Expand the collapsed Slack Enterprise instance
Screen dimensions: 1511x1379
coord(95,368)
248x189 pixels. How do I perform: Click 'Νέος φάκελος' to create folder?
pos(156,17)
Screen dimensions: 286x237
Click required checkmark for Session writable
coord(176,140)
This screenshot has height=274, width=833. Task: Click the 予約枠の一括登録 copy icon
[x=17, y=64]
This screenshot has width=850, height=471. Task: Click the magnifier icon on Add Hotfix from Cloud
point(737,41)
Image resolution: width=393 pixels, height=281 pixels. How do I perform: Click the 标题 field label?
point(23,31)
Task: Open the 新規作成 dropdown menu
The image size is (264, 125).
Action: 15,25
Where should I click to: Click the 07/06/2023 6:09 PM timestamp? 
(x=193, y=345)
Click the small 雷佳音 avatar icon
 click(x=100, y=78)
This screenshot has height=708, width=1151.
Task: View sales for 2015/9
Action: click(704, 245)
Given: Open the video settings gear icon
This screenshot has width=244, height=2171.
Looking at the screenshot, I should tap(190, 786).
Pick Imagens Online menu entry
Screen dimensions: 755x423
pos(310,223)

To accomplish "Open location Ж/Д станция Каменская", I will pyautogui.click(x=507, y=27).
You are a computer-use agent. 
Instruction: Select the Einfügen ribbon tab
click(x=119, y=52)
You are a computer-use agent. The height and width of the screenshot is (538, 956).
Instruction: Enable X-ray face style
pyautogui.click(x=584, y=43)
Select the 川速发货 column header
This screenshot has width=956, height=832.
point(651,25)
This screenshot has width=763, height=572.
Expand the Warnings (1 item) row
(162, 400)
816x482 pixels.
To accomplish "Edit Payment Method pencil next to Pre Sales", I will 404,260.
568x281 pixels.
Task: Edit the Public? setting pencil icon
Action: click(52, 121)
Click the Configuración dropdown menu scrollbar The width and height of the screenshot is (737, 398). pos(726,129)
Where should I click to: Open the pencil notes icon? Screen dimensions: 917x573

------------------------------------------------

WHAT THE TASK ASKS: Would you reproduce every record above exactly as it appears?

ANSWER BOX:
Expand the collapsed Slack Enterprise instance
Screen dimensions: 1511x1379
coord(95,368)
248x189 pixels. How do I perform: Click 'Νέος φάκελος' to create folder?
pos(156,17)
Screen dimensions: 286x237
Click required checkmark for Session writable
coord(176,140)
This screenshot has height=274, width=833. Task: Click the 予約枠の一括登録 copy icon
[x=17, y=64]
This screenshot has width=850, height=471. Task: Click the magnifier icon on Add Hotfix from Cloud
point(737,41)
Image resolution: width=393 pixels, height=281 pixels. How do I perform: Click the 标题 field label?
point(23,31)
Task: Open the 新規作成 dropdown menu
The image size is (264, 125).
Action: 15,25
Where should I click to: Click the 07/06/2023 6:09 PM timestamp? 
(x=193, y=345)
Click the small 雷佳音 avatar icon
 click(x=100, y=78)
This screenshot has height=708, width=1151.
Task: View sales for 2015/9
Action: click(704, 245)
Given: Open the video settings gear icon
This screenshot has width=244, height=2171.
Looking at the screenshot, I should tap(190, 786).
Pick Imagens Online menu entry
Screen dimensions: 755x423
pos(310,223)

To accomplish "Open location Ж/Д станция Каменская", I will pyautogui.click(x=507, y=27).
You are a computer-use agent. 
Instruction: Select the Einfügen ribbon tab
click(x=119, y=52)
You are a computer-use agent. The height and width of the screenshot is (538, 956).
Instruction: Enable X-ray face style
pyautogui.click(x=584, y=43)
Select the 川速发货 column header
This screenshot has width=956, height=832.
point(651,25)
This screenshot has width=763, height=572.
Expand the Warnings (1 item) row
(162, 400)
816x482 pixels.
To accomplish "Edit Payment Method pencil next to Pre Sales", I will 404,260.
568x281 pixels.
Task: Edit the Public? setting pencil icon
Action: click(52, 121)
Click the Configuración dropdown menu scrollbar The width and height of the screenshot is (737, 398). pos(726,129)
Where should I click to: Open the pencil notes icon? Screen dimensions: 917x573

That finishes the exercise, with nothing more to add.